Clinton Announces New Community Policing Grants
By John King/CNN
WASHINGTON (May 29) -- President Bill Clinton on Friday announced two new sets of grants designed to expand the community policing program established in the 1994 crime bill. The White House said the steps would bring the total number of positions funded by the federal government to more than 75,000.
"We have more to do to protect our children, more to do to fight juvenile crime, more to do to keep our kids and our schools free and safe from guns and from drugs," Clinton said.
The grants included $115.6 million to 553 police departments for 1,700 new recruits for the traditional COPS community policing program. Under this program, the federal government provides 75 percent of the funding for new community policing positions. After three years, the federal grant expires and communities must decide whether to fund the positions on their own.
Separately, the president announced a new initiative in which the local matching requirement would be waived for new community policing positions in "hot spots" with repeat crime problems. The president was awarding $106 million dollars to 18 cities to hire 738 new community officers for high-crime areas.
The federal government will fully fund those positions, in response to complaints from some cities that they cannot afford the 25 percent match for the traditional COPS program.

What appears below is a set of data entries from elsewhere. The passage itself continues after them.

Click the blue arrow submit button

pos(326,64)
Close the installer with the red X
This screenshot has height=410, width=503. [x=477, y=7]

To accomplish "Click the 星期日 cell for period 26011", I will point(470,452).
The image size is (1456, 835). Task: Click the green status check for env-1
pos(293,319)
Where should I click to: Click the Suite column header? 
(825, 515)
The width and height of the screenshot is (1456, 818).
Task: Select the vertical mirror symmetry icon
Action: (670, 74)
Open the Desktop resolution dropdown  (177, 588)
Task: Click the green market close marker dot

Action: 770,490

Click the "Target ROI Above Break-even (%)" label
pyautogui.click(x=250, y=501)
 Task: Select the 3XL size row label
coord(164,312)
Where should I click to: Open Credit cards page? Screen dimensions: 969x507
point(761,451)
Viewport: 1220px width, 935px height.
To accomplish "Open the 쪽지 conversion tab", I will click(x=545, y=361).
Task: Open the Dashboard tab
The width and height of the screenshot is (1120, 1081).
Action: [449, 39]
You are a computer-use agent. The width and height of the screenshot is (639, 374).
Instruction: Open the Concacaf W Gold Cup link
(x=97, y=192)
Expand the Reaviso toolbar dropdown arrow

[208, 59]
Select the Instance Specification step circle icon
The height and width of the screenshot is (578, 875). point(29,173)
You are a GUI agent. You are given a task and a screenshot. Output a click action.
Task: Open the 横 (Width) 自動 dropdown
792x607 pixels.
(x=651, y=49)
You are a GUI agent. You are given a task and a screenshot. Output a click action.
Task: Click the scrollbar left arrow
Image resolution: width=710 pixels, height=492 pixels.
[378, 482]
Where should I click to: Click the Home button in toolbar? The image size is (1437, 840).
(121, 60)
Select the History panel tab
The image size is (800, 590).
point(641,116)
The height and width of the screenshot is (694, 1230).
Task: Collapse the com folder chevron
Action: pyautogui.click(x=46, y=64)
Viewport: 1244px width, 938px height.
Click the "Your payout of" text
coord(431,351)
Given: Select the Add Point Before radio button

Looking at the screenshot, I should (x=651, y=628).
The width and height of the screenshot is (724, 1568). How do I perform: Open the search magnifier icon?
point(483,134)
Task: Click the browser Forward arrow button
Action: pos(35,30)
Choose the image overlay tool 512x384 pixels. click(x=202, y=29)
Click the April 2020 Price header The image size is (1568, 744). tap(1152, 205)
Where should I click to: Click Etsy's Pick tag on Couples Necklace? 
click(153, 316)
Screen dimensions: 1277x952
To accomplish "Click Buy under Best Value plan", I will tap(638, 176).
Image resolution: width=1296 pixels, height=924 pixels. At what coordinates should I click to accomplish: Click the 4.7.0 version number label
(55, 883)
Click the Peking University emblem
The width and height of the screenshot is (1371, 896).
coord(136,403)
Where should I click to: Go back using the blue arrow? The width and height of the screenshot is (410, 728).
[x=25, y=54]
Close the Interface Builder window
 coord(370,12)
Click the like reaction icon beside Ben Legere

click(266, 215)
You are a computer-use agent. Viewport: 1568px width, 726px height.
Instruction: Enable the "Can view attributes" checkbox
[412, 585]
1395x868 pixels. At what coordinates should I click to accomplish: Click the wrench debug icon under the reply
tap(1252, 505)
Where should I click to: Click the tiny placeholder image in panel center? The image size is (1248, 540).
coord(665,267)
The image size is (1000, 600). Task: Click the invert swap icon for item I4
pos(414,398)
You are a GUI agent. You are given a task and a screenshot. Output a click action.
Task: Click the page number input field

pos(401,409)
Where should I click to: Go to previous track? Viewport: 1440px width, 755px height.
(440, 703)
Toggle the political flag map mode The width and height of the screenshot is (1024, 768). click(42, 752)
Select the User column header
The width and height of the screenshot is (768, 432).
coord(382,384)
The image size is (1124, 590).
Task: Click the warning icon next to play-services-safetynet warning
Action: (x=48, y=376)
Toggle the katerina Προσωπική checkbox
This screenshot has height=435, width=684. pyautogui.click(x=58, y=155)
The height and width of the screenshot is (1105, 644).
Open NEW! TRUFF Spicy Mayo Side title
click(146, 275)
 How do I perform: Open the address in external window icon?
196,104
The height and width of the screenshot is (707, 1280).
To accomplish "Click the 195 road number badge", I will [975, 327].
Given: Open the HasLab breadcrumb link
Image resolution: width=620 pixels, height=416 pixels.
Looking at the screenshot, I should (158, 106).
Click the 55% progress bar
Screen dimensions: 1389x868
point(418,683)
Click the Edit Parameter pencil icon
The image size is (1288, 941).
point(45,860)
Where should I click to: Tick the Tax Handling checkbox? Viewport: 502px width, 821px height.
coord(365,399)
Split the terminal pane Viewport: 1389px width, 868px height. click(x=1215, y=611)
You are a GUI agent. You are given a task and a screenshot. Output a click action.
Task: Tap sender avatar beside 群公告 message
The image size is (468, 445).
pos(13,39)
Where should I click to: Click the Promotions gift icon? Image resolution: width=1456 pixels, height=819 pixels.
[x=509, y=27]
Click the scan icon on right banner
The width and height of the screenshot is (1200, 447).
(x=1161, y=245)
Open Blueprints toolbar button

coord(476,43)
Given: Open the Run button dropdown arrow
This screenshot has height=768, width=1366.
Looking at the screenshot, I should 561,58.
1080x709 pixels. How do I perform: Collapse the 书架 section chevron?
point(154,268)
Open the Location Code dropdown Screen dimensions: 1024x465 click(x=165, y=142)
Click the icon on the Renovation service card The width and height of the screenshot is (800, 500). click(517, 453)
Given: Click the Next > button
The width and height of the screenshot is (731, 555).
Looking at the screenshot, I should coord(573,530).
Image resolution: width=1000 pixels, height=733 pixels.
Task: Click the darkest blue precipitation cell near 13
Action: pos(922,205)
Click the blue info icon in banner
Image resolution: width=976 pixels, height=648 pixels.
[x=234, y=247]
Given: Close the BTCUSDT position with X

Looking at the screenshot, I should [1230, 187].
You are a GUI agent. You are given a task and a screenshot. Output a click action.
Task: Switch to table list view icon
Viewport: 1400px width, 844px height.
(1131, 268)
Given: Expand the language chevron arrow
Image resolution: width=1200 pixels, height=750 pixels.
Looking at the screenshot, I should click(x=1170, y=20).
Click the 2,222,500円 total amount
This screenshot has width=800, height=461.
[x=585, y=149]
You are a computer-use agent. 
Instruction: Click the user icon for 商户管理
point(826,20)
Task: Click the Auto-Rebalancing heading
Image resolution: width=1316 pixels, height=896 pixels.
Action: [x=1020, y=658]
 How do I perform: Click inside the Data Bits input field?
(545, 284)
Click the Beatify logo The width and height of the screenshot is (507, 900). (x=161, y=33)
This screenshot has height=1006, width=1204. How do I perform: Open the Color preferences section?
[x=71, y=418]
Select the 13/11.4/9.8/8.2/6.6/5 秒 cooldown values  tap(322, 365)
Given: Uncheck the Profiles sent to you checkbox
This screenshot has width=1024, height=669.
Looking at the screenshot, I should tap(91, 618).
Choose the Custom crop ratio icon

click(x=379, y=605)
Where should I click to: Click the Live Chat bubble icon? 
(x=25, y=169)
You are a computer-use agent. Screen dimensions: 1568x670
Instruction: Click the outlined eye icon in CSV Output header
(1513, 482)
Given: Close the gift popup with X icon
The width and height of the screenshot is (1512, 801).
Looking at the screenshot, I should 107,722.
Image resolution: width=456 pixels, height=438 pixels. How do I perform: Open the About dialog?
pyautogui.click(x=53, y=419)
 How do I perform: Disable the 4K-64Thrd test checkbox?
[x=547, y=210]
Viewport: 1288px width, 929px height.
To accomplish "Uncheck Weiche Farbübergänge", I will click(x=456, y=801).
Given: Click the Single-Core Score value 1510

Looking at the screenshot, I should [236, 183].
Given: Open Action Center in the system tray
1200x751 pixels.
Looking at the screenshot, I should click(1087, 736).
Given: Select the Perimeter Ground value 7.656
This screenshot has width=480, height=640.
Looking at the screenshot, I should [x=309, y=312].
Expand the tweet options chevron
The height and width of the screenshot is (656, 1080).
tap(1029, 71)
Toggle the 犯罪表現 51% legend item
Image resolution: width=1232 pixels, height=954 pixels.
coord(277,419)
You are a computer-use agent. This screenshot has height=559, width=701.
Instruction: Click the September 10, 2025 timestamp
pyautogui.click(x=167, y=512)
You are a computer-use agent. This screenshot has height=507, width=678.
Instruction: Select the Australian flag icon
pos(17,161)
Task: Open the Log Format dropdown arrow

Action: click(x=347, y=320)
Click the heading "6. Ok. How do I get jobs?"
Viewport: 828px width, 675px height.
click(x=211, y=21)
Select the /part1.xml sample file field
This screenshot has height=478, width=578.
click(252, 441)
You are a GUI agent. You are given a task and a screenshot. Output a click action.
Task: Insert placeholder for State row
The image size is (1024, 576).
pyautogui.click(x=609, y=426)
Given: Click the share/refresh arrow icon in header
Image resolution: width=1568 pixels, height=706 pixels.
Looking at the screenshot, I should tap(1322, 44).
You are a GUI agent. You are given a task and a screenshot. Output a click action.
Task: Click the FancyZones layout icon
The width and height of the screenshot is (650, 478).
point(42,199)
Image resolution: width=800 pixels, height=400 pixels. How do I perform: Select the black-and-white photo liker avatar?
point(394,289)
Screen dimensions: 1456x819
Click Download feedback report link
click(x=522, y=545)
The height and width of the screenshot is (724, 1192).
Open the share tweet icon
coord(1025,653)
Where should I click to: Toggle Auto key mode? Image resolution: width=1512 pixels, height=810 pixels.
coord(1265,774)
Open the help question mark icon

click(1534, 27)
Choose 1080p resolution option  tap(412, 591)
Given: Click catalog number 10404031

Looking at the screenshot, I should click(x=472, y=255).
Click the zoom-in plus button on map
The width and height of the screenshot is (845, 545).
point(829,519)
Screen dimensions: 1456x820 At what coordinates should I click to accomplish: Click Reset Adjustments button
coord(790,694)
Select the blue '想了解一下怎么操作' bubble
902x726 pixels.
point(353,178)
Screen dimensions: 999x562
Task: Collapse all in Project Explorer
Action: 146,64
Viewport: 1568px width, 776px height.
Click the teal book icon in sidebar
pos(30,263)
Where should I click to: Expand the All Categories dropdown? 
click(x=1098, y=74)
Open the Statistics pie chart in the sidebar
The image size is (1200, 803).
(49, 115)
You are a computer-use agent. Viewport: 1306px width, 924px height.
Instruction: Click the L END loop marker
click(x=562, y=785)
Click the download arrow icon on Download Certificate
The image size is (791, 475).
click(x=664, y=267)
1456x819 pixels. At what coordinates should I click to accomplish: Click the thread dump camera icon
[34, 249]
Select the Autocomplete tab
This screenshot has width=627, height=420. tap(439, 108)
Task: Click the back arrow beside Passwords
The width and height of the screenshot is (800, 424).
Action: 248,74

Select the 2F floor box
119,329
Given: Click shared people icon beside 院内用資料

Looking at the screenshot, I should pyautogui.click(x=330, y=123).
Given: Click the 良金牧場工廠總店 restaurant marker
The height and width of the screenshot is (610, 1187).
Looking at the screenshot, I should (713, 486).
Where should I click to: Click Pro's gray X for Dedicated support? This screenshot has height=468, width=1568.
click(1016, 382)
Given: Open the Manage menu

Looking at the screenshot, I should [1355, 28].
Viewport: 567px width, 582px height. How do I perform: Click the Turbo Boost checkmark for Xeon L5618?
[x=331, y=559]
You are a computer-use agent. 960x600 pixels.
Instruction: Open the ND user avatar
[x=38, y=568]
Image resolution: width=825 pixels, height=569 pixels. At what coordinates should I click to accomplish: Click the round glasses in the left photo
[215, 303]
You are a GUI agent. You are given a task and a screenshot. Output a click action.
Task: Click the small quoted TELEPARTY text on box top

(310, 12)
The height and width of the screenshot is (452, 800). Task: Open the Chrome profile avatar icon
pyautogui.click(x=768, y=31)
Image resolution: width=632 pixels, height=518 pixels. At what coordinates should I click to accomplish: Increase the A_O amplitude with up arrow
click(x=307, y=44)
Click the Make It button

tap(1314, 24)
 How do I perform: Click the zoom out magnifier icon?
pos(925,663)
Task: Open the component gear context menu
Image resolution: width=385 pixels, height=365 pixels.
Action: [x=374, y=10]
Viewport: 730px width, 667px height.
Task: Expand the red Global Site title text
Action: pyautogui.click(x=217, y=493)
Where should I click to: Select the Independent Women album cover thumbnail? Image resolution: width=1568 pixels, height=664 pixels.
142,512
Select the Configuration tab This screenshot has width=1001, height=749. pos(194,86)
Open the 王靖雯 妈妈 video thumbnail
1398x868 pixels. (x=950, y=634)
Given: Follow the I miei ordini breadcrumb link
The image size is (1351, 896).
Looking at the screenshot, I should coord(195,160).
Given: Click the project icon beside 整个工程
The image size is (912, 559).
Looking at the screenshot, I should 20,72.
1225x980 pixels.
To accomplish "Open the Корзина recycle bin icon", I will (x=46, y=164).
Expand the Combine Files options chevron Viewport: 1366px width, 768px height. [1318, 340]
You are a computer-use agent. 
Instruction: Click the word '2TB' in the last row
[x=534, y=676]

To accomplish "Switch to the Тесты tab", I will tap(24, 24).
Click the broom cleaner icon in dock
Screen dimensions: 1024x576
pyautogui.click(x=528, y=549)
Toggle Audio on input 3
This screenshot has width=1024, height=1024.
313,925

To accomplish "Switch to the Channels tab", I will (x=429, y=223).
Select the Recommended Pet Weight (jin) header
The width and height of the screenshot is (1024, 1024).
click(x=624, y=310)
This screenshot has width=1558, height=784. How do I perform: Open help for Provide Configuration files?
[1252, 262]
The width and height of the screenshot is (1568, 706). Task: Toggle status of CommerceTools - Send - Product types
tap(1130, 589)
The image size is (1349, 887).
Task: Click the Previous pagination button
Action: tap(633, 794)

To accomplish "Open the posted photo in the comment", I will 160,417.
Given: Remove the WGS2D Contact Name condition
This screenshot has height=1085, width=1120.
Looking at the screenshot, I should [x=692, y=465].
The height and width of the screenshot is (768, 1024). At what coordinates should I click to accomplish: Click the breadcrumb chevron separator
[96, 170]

But the grants still are for three years, after which communities must decide whether to keep the positions.
Clinton promoted the COPS program as a way to get 100,000 new police on the beat, and community policing is one factor most experts cite for the declining crime rate in recent years.
So far, the White House says more than 40,000 officers have been put on the street because of the program. After Friday's announcement, funding for another 35,000 positions will be in the pipeline, meaning communities have the money but are still either training or recruiting officers.